SUPPLIED TEXT =
What makes this particular idea so poignant in Harum Scarum is Trondheim’s treatment of it in what appears to be a funny animal story. Trondheim’s anthropomorphized animal characters provide an ironic frame in which to consider human ambitions and their most sinister expressions. Trondheim further underscores this irony by placing an examination of these ideas in the context of a literary genre, detective fiction, in which truth ultimately prevails, though it is always complicated by false impressions and misleading clues. Harum Scarum, on the other hand, concludes on an ambiguous note, leaving readers to consider the questions raised in the story.
Ultimately, Trondheim invites readers to consider how noble intentions such as serving the common good can become perverted by prejudice, ideology, and greed. McConey, Cat, and Ruffhaus demonstrate the antidote to these temptations by working together in an effort to preserve their shared interest in one another’s survival as they face and escape one danger after another.
Impact
Trondheim’s Lapinot stories enjoy a wide readership in Europe. The publication of Harum Scarum in English is significant for many reasons. First, while many Trondheim titles have been translated into English, Fantagraphics Books’ editions of Harum Scarum and The Hoodoodad remain the only examples of his work in the Lapinot comics universe in English. These stories offer yet another view into Trondheim’s prolific art and serve as an example of a small-press comic book achieving mainstream status with comics readers of all ages.
In addition, Harum Scarum provides an example of how Trondheim’s work often seeks to challenge literary and comic traditions and conventions. Even though Harum Scarum contains recognizable comic book features such as panels and conversation bubbles, Trondheim uses these elements to juxtapose themes, images, and texts that may seem discordant, such as his almost childlike characters roaming the streets of a realistically drawn city street or dialogue about complex ideas interspersed with puns and jokes. The overall effect of these disparate qualities merging on the pages of Harum Scarum is a delightful dissonance rooted in tradition that surpasses the arbitrary limitations of conventions reinforcing reader’s expectations.

DATASET CONTENT =
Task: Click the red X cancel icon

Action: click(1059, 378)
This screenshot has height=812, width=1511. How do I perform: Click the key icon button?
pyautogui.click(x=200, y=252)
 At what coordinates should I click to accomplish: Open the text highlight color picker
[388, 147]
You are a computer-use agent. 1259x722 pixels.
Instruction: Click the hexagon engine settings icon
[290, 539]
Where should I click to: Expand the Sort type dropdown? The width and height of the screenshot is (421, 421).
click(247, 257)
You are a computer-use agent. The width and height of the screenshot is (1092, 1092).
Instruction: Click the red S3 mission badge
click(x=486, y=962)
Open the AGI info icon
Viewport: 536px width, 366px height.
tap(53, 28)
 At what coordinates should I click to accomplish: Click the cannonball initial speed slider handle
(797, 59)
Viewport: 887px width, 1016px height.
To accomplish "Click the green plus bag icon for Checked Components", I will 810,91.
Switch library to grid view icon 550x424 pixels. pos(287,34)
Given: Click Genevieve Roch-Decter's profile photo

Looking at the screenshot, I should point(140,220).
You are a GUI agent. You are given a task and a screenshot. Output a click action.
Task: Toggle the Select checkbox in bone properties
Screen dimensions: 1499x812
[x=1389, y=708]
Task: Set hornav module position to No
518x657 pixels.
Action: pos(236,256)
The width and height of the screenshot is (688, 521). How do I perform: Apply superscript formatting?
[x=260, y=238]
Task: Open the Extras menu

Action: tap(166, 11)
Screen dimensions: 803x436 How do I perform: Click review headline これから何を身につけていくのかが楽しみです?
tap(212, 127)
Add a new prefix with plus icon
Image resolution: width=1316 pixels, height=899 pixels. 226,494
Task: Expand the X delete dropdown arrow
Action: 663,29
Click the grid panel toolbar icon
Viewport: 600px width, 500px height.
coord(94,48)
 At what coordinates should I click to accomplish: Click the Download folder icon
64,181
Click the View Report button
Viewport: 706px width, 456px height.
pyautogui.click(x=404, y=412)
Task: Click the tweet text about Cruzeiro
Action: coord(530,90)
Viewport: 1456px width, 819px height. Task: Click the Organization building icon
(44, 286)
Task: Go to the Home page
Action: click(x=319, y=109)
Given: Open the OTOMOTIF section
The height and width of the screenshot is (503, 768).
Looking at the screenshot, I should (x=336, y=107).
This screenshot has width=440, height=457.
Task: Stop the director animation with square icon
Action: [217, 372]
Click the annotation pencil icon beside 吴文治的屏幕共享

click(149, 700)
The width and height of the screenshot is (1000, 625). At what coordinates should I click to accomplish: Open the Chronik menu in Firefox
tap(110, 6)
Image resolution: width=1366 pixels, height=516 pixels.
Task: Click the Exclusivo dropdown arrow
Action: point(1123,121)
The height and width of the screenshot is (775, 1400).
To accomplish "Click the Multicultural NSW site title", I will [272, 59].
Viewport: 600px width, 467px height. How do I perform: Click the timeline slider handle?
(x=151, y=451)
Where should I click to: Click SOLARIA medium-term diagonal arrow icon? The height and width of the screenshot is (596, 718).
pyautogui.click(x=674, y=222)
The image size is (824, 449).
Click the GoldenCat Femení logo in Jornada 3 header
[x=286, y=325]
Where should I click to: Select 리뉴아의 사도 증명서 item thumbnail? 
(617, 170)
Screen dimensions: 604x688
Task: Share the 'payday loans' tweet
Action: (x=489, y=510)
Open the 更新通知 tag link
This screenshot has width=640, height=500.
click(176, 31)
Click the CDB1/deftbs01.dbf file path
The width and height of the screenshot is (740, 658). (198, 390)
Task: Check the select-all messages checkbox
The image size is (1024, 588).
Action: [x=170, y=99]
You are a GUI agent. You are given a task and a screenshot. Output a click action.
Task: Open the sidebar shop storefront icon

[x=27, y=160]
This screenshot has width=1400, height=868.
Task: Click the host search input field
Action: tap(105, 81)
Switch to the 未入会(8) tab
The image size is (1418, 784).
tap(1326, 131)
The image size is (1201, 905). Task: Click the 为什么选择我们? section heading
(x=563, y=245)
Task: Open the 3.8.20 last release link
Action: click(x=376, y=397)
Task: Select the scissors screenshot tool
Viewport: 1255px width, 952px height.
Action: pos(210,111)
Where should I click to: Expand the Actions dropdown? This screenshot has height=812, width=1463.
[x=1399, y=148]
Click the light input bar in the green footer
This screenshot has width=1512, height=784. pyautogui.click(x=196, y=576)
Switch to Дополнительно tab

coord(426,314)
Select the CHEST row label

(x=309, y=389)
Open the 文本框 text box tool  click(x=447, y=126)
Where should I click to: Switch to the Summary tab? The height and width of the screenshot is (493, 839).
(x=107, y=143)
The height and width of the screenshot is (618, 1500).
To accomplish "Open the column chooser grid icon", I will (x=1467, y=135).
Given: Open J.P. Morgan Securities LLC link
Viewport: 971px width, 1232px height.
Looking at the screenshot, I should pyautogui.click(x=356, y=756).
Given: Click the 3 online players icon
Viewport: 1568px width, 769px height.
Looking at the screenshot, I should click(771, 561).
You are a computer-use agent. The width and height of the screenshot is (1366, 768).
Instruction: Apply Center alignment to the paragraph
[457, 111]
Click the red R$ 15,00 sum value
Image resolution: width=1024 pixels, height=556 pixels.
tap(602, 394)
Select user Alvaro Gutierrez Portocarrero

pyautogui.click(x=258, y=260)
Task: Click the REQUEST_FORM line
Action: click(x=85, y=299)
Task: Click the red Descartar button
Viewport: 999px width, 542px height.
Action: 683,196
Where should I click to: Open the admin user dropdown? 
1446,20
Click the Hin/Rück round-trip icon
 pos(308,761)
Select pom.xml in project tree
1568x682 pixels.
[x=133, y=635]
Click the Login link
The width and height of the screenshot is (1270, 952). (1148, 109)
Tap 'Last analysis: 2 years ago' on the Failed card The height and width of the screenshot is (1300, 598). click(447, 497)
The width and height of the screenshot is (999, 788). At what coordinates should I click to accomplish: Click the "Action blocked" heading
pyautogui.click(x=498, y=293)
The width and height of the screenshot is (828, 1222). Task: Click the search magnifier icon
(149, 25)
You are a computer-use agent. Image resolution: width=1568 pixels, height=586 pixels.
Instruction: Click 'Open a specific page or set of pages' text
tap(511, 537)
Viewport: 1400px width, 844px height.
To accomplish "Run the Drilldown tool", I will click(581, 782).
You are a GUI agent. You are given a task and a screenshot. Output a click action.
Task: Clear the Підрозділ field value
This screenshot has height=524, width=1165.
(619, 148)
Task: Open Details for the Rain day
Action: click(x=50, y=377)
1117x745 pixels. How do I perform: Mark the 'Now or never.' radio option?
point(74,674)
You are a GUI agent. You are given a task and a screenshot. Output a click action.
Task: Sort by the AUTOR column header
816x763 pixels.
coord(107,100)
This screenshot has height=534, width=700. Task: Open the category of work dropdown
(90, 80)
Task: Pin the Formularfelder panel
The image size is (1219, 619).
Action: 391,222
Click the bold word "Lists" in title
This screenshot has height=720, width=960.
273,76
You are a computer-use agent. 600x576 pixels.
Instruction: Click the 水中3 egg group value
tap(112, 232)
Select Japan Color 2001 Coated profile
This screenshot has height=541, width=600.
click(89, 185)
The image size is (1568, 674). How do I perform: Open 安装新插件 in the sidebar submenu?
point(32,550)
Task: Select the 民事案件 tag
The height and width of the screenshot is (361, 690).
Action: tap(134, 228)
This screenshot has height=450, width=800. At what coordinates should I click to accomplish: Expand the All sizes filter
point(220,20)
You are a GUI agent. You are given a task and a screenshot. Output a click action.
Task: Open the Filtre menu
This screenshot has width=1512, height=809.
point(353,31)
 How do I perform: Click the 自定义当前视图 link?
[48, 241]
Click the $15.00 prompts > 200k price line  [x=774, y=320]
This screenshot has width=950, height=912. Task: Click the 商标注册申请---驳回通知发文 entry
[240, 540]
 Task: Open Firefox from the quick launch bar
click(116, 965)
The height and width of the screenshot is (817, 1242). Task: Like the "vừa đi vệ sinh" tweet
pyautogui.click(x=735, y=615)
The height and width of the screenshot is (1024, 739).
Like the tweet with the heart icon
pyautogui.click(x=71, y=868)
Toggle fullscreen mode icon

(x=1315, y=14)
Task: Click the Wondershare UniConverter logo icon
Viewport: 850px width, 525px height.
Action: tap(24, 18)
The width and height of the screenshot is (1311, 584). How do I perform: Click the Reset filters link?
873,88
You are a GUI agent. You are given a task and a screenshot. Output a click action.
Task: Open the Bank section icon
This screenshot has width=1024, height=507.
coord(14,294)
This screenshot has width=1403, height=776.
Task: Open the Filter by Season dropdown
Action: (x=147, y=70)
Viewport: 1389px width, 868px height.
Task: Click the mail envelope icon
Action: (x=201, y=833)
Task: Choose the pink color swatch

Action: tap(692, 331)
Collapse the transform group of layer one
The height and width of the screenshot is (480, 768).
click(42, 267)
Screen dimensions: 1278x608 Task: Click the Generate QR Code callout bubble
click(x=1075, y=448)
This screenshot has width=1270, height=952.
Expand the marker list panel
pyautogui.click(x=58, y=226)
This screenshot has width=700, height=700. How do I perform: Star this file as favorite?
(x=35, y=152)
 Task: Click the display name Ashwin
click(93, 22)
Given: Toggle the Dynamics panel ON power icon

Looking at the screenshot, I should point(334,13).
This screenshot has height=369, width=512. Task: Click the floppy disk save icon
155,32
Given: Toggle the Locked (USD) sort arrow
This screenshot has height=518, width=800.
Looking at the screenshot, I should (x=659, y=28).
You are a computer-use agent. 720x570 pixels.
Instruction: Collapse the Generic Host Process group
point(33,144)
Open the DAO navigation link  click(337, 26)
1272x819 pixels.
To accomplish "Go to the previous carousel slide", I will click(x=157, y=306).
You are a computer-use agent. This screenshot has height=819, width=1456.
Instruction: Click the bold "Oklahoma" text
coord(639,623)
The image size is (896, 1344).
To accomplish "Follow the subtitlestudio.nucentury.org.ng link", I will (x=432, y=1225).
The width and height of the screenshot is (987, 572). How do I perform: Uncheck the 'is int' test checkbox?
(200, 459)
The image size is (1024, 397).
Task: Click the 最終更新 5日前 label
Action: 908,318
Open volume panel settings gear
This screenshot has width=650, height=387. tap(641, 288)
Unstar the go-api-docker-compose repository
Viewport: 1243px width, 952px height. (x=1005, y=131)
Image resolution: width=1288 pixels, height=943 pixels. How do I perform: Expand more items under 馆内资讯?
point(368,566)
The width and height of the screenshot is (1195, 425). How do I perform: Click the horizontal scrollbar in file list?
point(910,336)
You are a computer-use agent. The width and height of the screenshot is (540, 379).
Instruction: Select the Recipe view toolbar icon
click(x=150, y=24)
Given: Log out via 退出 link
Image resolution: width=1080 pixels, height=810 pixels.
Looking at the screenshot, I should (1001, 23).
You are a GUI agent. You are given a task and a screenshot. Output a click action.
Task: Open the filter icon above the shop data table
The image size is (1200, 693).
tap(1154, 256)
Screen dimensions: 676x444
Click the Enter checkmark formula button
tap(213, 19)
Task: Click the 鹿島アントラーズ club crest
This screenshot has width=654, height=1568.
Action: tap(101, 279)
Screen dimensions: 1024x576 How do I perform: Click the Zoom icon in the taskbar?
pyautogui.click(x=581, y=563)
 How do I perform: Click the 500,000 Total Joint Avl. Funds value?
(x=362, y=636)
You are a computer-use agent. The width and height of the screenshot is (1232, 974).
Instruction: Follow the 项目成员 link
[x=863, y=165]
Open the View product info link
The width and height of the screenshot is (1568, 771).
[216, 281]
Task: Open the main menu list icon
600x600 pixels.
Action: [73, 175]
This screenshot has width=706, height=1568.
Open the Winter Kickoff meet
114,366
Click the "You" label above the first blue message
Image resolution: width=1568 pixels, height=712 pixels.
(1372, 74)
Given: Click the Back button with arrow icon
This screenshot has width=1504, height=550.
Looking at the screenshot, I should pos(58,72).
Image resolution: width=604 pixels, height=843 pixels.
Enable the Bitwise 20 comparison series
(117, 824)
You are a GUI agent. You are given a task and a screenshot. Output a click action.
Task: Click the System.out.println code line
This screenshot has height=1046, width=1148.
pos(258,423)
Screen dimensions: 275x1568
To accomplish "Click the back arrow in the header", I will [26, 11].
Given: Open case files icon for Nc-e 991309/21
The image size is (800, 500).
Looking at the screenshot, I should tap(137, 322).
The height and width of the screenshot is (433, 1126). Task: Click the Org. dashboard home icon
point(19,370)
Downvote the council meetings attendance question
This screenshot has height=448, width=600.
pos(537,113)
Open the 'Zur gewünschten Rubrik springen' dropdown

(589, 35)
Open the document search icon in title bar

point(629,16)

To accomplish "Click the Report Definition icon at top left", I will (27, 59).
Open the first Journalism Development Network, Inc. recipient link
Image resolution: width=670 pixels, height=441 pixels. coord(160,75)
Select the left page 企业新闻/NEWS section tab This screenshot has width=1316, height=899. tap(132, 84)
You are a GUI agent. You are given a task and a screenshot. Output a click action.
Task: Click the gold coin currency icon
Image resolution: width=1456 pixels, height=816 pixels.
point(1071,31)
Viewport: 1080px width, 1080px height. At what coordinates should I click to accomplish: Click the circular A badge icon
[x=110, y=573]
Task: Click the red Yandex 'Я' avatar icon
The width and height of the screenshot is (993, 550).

SET OF TASKS =
(1) Switch "panels" to "frames" and write out the Harum Scarum text again, starting with "In addition, Harum" and going on through "reinforcing reader’s expectations.".
(2) In the Harum Scarum text, whose English editions are the only examples of Trondheim's Lapinot comics in English?

SOLUTIONS TO EACH TASK =
(1)
In addition, Harum Scarum provides an example of how Trondheim’s work often seeks to challenge literary and comic traditions and conventions. Even though Harum Scarum contains recognizable comic book features such as frames and conversation bubbles, Trondheim uses these elements to juxtapose themes, images, and texts that may seem discordant, such as his almost childlike characters roaming the streets of a realistically drawn city street or dialogue about complex ideas interspersed with puns and jokes. The overall effect of these disparate qualities merging on the pages of Harum Scarum is a delightful dissonance rooted in tradition that surpasses the arbitrary limitations of conventions reinforcing reader’s expectations.

(2) Fantagraphics Books' editions.